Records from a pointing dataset
--------------------
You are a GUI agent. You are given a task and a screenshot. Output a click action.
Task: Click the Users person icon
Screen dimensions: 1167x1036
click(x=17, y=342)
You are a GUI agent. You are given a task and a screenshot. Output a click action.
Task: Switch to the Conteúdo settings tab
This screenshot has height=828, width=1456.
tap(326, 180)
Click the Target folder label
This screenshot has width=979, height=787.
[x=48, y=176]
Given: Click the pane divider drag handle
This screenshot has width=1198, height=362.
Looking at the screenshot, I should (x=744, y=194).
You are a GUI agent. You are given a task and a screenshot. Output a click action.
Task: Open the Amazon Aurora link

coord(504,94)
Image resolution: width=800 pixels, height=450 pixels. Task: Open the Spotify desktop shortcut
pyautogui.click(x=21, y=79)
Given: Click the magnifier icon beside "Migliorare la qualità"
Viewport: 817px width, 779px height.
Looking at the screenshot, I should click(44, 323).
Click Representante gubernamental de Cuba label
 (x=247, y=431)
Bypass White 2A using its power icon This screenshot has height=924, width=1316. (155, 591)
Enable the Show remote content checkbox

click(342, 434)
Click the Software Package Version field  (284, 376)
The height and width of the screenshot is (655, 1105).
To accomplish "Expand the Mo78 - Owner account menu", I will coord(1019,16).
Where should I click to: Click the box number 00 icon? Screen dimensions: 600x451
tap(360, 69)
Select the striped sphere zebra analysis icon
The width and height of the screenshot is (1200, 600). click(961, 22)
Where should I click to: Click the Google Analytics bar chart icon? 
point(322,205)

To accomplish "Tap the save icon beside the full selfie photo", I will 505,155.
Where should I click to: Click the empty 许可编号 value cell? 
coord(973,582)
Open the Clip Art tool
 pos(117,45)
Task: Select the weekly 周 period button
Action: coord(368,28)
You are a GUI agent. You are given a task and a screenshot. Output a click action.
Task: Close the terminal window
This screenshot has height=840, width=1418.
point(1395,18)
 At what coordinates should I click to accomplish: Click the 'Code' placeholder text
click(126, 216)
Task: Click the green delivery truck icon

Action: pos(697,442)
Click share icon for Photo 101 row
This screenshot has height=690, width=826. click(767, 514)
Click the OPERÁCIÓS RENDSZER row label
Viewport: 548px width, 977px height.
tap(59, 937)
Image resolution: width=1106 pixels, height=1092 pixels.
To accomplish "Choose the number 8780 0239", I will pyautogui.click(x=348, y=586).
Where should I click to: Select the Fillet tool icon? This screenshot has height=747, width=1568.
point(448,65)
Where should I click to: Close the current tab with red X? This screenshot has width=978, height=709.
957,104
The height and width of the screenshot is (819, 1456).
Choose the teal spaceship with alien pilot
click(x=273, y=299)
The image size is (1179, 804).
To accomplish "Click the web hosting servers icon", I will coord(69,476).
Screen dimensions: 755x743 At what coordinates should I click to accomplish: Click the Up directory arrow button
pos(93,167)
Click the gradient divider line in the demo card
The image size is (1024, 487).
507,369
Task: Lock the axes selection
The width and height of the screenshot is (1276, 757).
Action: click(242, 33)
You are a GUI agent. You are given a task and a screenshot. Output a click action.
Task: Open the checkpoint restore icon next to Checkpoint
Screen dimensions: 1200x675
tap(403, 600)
--------------------
— Written problem —
Render the lines above as a Markdown table with two columns, Row and Line, numbering each line in order and leaving out the blank ones.

— Response for this exercise —
| Row | Line |
|---|---|
| 1 | You are a GUI agent. You are given a task and a screenshot. Output a click action. |
| 2 | Task: Click the Users person icon |
| 3 | Screen dimensions: 1167x1036 |
| 4 | click(x=17, y=342) |
| 5 | You are a GUI agent. You are given a task and a screenshot. Output a click action. |
| 6 | Task: Switch to the Conteúdo settings tab |
| 7 | This screenshot has height=828, width=1456. |
| 8 | tap(326, 180) |
| 9 | Click the Target folder label |
| 10 | This screenshot has width=979, height=787. |
| 11 | [x=48, y=176] |
| 12 | Given: Click the pane divider drag handle |
| 13 | This screenshot has width=1198, height=362. |
| 14 | Looking at the screenshot, I should (x=744, y=194). |
| 15 | You are a GUI agent. You are given a task and a screenshot. Output a click action. |
| 16 | Task: Open the Amazon Aurora link |
| 17 | coord(504,94) |
| 18 | Image resolution: width=800 pixels, height=450 pixels. Task: Open the Spotify desktop shortcut |
| 19 | pyautogui.click(x=21, y=79) |
| 20 | Given: Click the magnifier icon beside "Migliorare la qualità" |
| 21 | Viewport: 817px width, 779px height. |
| 22 | Looking at the screenshot, I should click(44, 323). |
| 23 | Click Representante gubernamental de Cuba label |
| 24 |  (x=247, y=431) |
| 25 | Bypass White 2A using its power icon This screenshot has height=924, width=1316. (155, 591) |
| 26 | Enable the Show remote content checkbox |
| 27 | click(342, 434) |
| 28 | Click the Software Package Version field  (284, 376) |
| 29 | The height and width of the screenshot is (655, 1105). |
| 30 | To accomplish "Expand the Mo78 - Owner account menu", I will coord(1019,16). |
| 31 | Where should I click to: Click the box number 00 icon? Screen dimensions: 600x451 |
| 32 | tap(360, 69) |
| 33 | Select the striped sphere zebra analysis icon |
| 34 | The width and height of the screenshot is (1200, 600). click(961, 22) |
| 35 | Where should I click to: Click the Google Analytics bar chart icon?  |
| 36 | point(322,205) |
| 37 | To accomplish "Tap the save icon beside the full selfie photo", I will 505,155. |
| 38 | Where should I click to: Click the empty 许可编号 value cell?  |
| 39 | coord(973,582) |
| 40 | Open the Clip Art tool |
| 41 |  pos(117,45) |
| 42 | Task: Select the weekly 周 period button |
| 43 | Action: coord(368,28) |
| 44 | You are a GUI agent. You are given a task and a screenshot. Output a click action. |
| 45 | Task: Close the terminal window |
| 46 | This screenshot has height=840, width=1418. |
| 47 | point(1395,18) |
| 48 |  At what coordinates should I click to accomplish: Click the 'Code' placeholder text |
| 49 | click(126, 216) |
| 50 | Task: Click the green delivery truck icon |
| 51 | Action: pos(697,442) |
| 52 | Click share icon for Photo 101 row |
| 53 | This screenshot has height=690, width=826. click(767, 514) |
| 54 | Click the OPERÁCIÓS RENDSZER row label |
| 55 | Viewport: 548px width, 977px height. |
| 56 | tap(59, 937) |
| 57 | Image resolution: width=1106 pixels, height=1092 pixels. |
| 58 | To accomplish "Choose the number 8780 0239", I will pyautogui.click(x=348, y=586). |
| 59 | Where should I click to: Select the Fillet tool icon? This screenshot has height=747, width=1568. |
| 60 | point(448,65) |
| 61 | Where should I click to: Close the current tab with red X? This screenshot has width=978, height=709. |
| 62 | 957,104 |
| 63 | The height and width of the screenshot is (819, 1456). |
| 64 | Choose the teal spaceship with alien pilot |
| 65 | click(x=273, y=299) |
| 66 | The image size is (1179, 804). |
| 67 | To accomplish "Click the web hosting servers icon", I will coord(69,476). |
| 68 | Screen dimensions: 755x743 At what coordinates should I click to accomplish: Click the Up directory arrow button |
| 69 | pos(93,167) |
| 70 | Click the gradient divider line in the demo card |
| 71 | The image size is (1024, 487). |
| 72 | 507,369 |
| 73 | Task: Lock the axes selection |
| 74 | The width and height of the screenshot is (1276, 757). |
| 75 | Action: click(242, 33) |
| 76 | You are a GUI agent. You are given a task and a screenshot. Output a click action. |
| 77 | Task: Open the checkpoint restore icon next to Checkpoint |
| 78 | Screen dimensions: 1200x675 |
| 79 | tap(403, 600) |